My favorite weekend of the year is always the last weekend in July. The Lowell Folk Festival – a free (!) and frenetic amalgam of music, food, and culture – is worth planning around, which is, exactly what we do.
Over the 31 years that the festival has been here, it seems to me it has developed into a better and better version of itself. This year, with stellar weather, not too hot and most definitely not too humid, was one of the best.
The music is naturally one of the biggest draws. Where else can you go to sample everything from Armenian to Zydeco? I mean that literally. When we first started coming to the Festival, we would carefully plan out which bands to listen to, and that’s not a bad strategy, really. But what we’ve done in recent times is move from place to place listening to music that is not necessarily in our cultural comfort zone. Doing so has been a great way to get some exposure to music we wouldn’t necessarily listen to on Pandora or iTunes. Great stuff.
Over the years, we’ve also come to appreciate Friday nights, the first night of Folk Festival. While the crowds and excitement of Saturday and Sunday of Festival weekend are energetic, there is a different kind of vibe to Friday. There is a goodly amount of community pride when the 6:30 parade kicks off. Representing many – not all – of the cultures of Lowell, it causes this Blowellian to realize what a special community we have here in Lowell. The diverse cultures making up our community fabric is a great source of pride for all of us. Long-established cultures that immigrated here during the hey days of the mills or newer immigrant groups establishing homes – all were represented in the kick-off to the weekend.
But there was a little something more this past Friday: there was a feeling of kind togetherness and consideration. A festival-goer, a stranger to me, insisted I take a cushion as I knelt down on the grass of Boarding House Park to photograph the parade.
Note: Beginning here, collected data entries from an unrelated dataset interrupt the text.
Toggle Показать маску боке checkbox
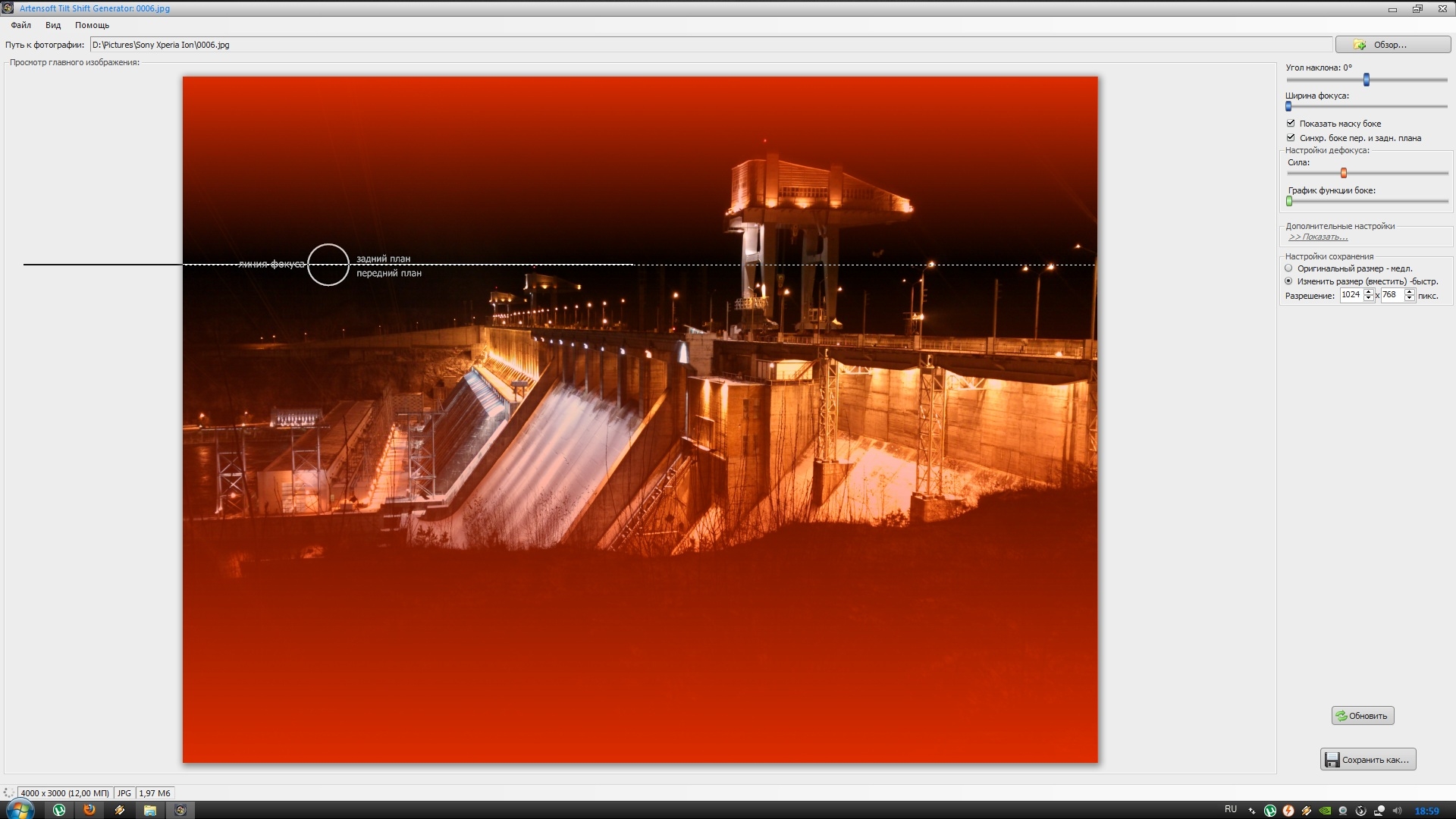Image resolution: width=1456 pixels, height=819 pixels. [1291, 124]
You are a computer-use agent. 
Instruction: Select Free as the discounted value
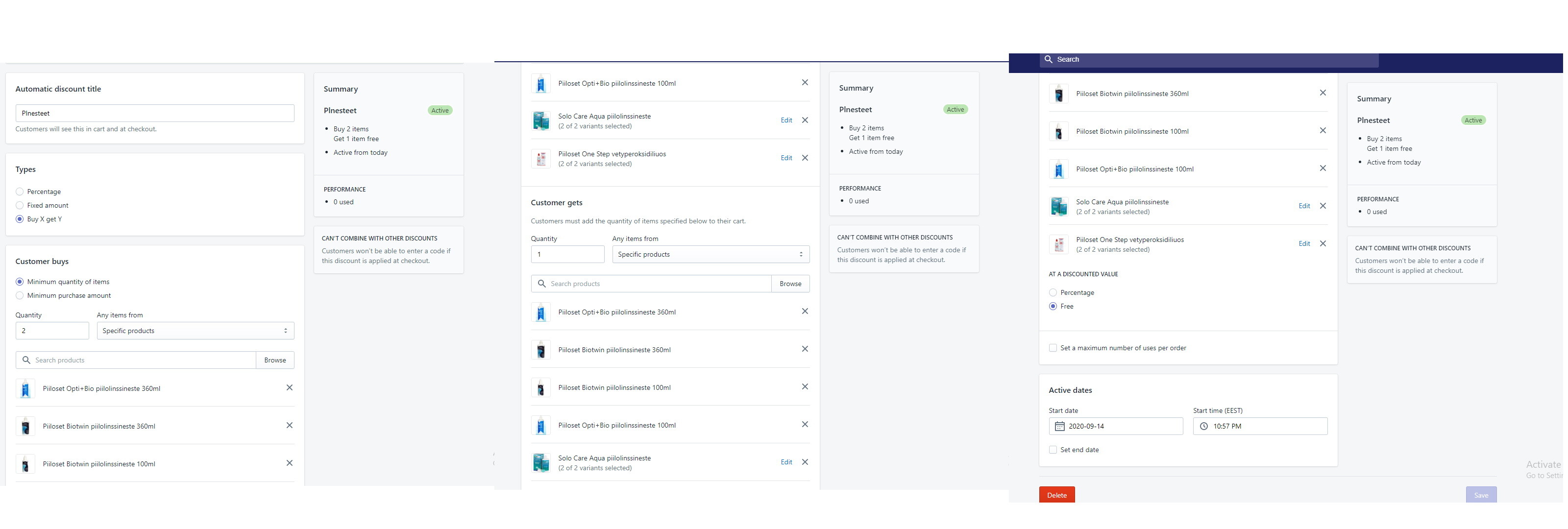[x=1053, y=307]
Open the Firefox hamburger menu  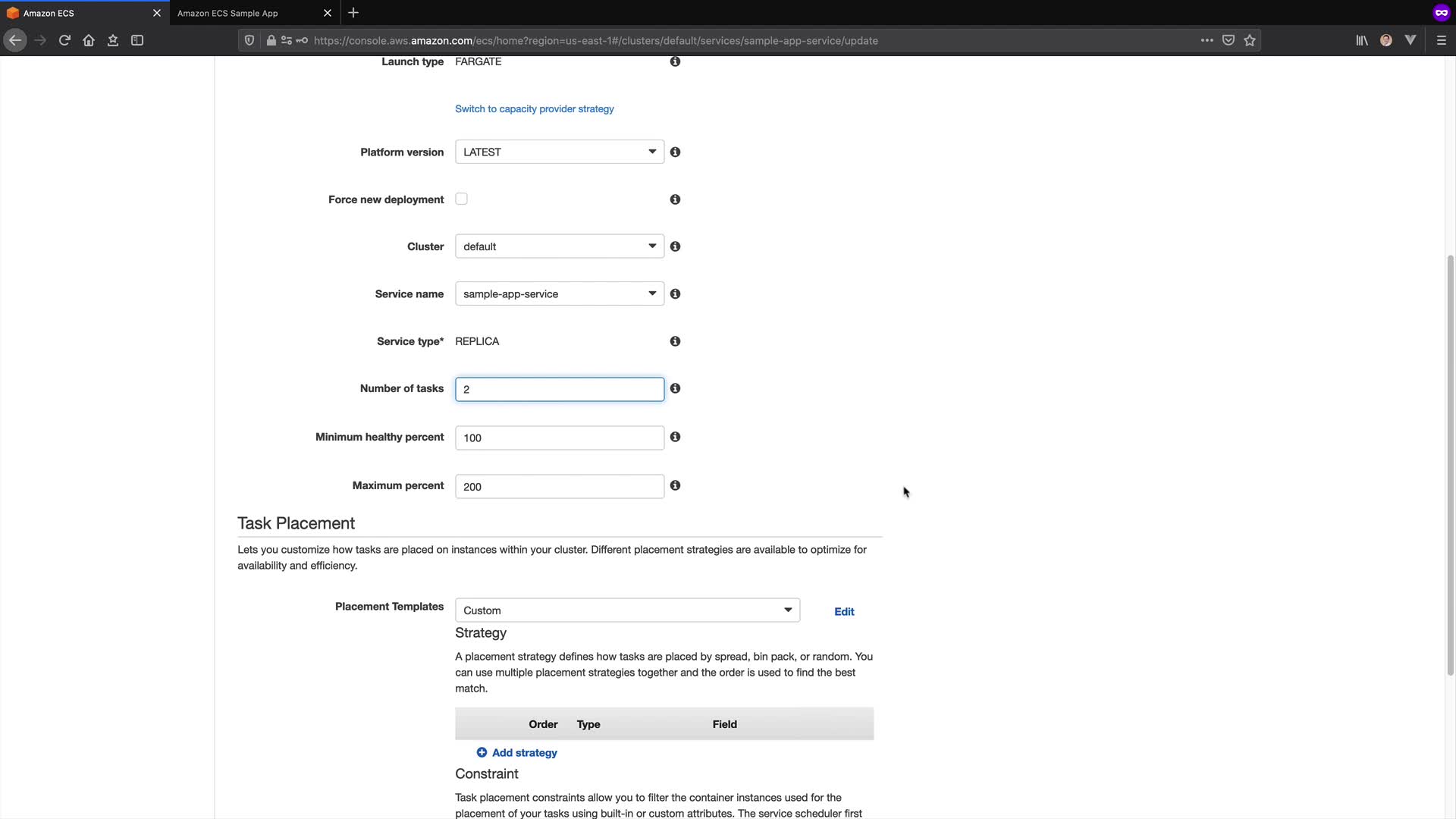click(x=1441, y=40)
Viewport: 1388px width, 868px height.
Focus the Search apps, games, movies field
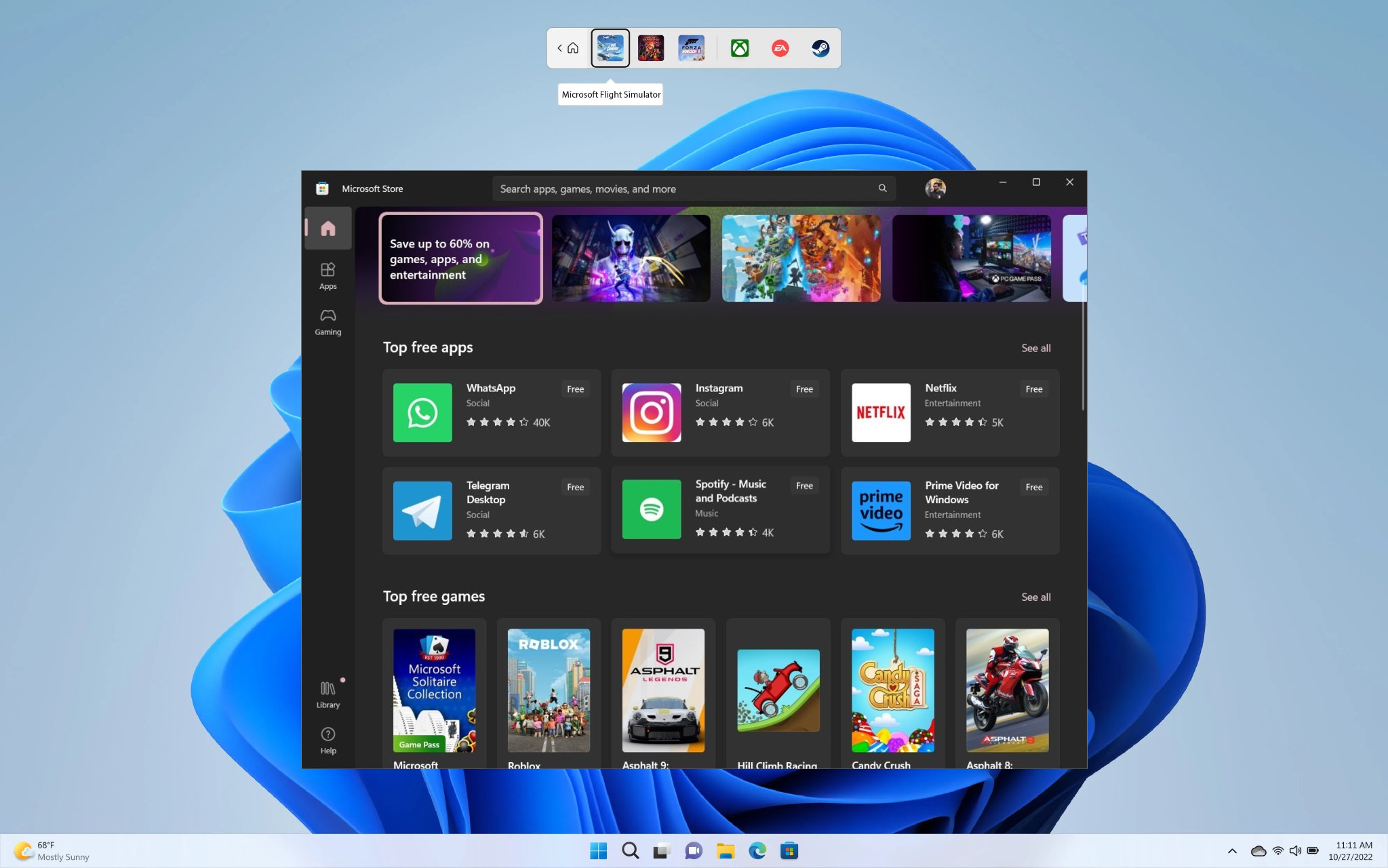click(x=685, y=189)
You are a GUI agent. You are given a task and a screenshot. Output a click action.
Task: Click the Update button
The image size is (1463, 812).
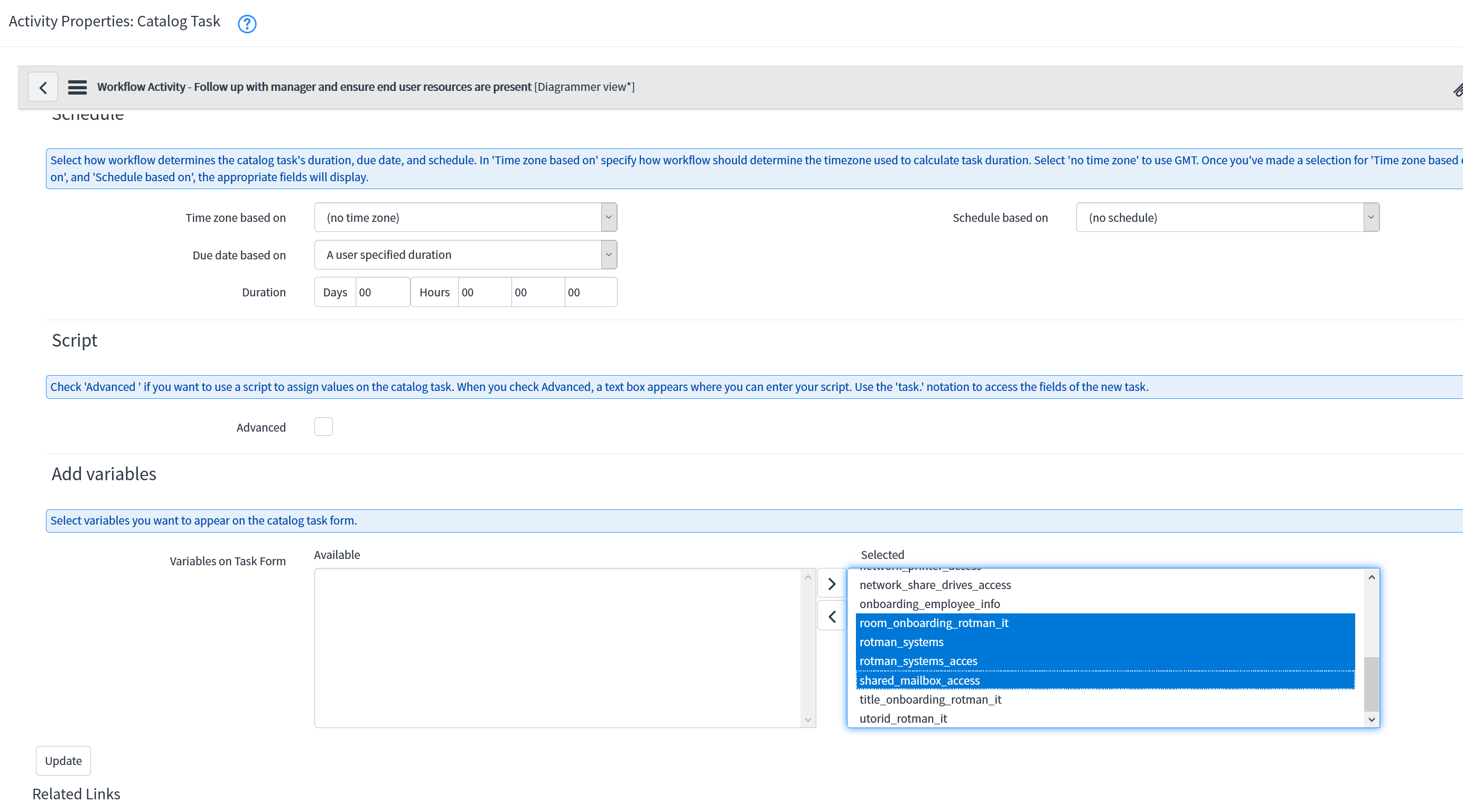(62, 760)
Random concert goers started up and carried on conversations, enjoying the music and the collegiality. I think this shift in attitudes must have become contagious. One of the Park Rangers we spoke with on Sunday was delighted to point out his radio had been very quiet all weekend because, in spite of large crowds, everyone was well-behaved.
An event of this size takes lots of organization and many, many dedicated volunteers – from fundraisers to recyclers to people who run the cameras for broadcast. If you were at this year’s festival, you may have run into a few of them from the Bucket Brigade. In order to put on a festival of this size, there is a huge financial commitment from community partnerships to donations large and small. You can continue to donate to the Lowell Festival Foundation’s fundraising efforts and, in doing so, get ready for the next festival.
Next summer, on the last weekend of July, the dedicated volunteers and sponsors who organize Lowell Folk Festival will do it all again for the 32nd time. I know where I will be, and I hope you’ll join in the fun too.